By Pressing Overhead, she is engaging the core and the entire assembly of pressing muscles in her body excellently

The principle behind the effectiveness of such a simple, high volume program is the efficient way it increases the time spend under tension managing fatigue easily. The program also calls for not increasing the rest period between sets overly, thus inciting a turbulent human growth hormone response pattern. I occasionally rest under 60 seconds on my back - off sets.

The results from such a program are terrific due to the fact that there is a continuous feed of nutrients flushing into the muscle cells and the way it builds a tremendous state of capillarity. Due to these increased pathways of nutrition, the muscle cells respond by growing alarmingly faster than most methods. These are the kind of wonders that a high volume approach can build.

So, there you have it: a barbell, sufficient heavy weight plates and two exercises, the deadlift and the overhead press. How difficult could it be to screw a program with as less moving parts as this? In my dictionary, I find this program to be fool-proof. At least as long as you keep making progress on this program.

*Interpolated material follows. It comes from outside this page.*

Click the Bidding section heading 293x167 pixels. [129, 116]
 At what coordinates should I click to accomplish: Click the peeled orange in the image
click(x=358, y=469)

Many gym-rats wearing the 'Squats are the King of exercises' T-Shirts might argue here about the leg-development merits of a high volume deadlift approach. My time pulling the bar from the floor has shown me enough moments of surprise when my leg development witnessed phenomenal progress and it was rather hard for me to believe that I wasn't squatting AT ALL during these times. Again, the magic of high volume and high tonnage at work .

If you belong to the community that swear by their Bench Press numbers and cannot just let go of your Bench Numbers, no matter what, this might bring a smile to your face. You can very conveniently opt for a Bench Press instead of the overhead press. Really, the Gods of hypertrophy will still bless you with equal candour. But the underlying principle remains the same. You train with two exercises and you employ these different weight classes and the volume. And life will be an ever - progressing approaching.

Now, let go of your squat-woes and get on to doing some hard work in the gym.

The sweet smile of victory might remain on your face once you reap the golden benefits of high volume, high tension training.